__PETUNJUK TUGAS__:
Berikan kembali seluruh bagian teks bacaan di bawah, mulai dari "JAKARTA – PT" sampai dengan "juga pada 2016.", tanpa mengubah satu kata pun.

### TEKS BACAAN ###

JAKARTA – PT PLN (Persero) dinilai harus segera merevisi strategi pembangunan proyek pembangkit listrik 35 ribu megawatt (MW) seiring beban keuangan yang makin besar, hingga berisiko gagal bayar (default). Apalagi pertumbuhan penjualan listrik sebagai andalan pendapatan PLN terus menurun, sementara beban investasi dan biaya operasional terus meningkat.
Fabby Tumiwa, Direktur Eksekutif Institute for Essential Services Reform (IESR), mengatakan melalui revisi strategi, kebutuhan investasi proyek 35 ribu MW yang seharusnya diimplementasikan pada 2019 tidak sebesar yang diperkirakan semula. Apalagi jika ditelisik sejak awal ketika dimulai pada 2014 pertumbuhan ekonomi yang diasumsi sebesar tujuh persen tapi begitu dieksekusi pada 2015 pertumbuhan ekonomi tidak mencapai tujuh persen. Begitu juga pada 2016.

### DATA SUMBER ###

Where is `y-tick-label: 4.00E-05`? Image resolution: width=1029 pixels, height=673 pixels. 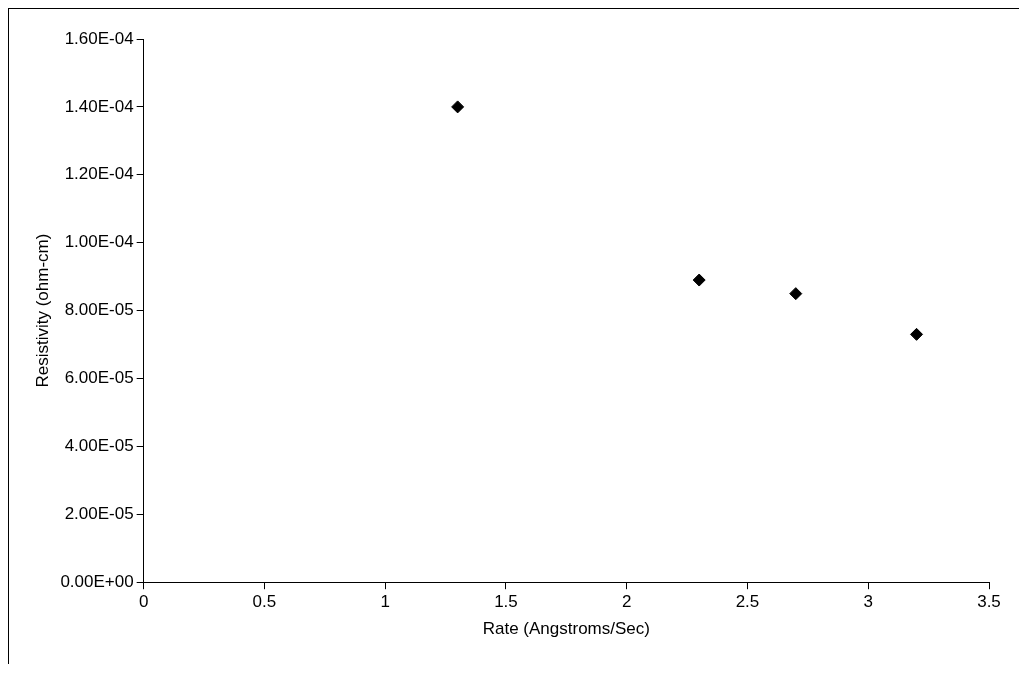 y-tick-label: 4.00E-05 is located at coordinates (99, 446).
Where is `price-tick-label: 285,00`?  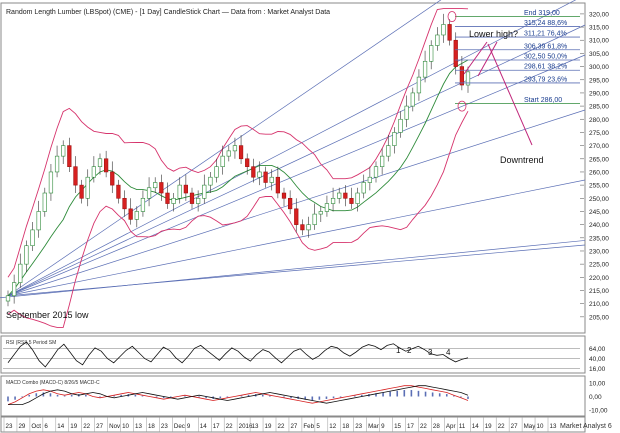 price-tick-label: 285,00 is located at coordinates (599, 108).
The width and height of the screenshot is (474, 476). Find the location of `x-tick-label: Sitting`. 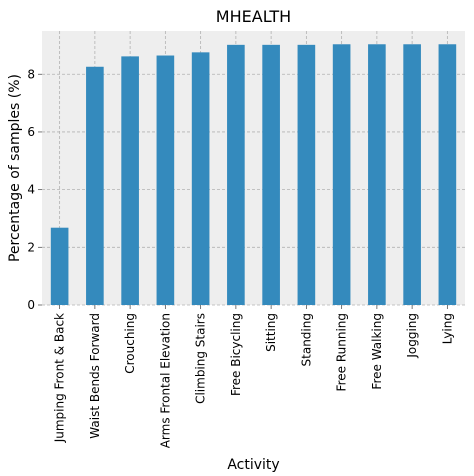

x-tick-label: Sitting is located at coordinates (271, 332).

###

__HASIL TUGAS__:
JAKARTA – PT PLN (Persero) dinilai harus segera merevisi strategi pembangunan proyek pembangkit listrik 35 ribu megawatt (MW) seiring beban keuangan yang makin besar, hingga berisiko gagal bayar (default). Apalagi pertumbuhan penjualan listrik sebagai andalan pendapatan PLN terus menurun, sementara beban investasi dan biaya operasional terus meningkat.
Fabby Tumiwa, Direktur Eksekutif Institute for Essential Services Reform (IESR), mengatakan melalui revisi strategi, kebutuhan investasi proyek 35 ribu MW yang seharusnya diimplementasikan pada 2019 tidak sebesar yang diperkirakan semula. Apalagi jika ditelisik sejak awal ketika dimulai pada 2014 pertumbuhan ekonomi yang diasumsi sebesar tujuh persen tapi begitu dieksekusi pada 2015 pertumbuhan ekonomi tidak mencapai tujuh persen. Begitu juga pada 2016.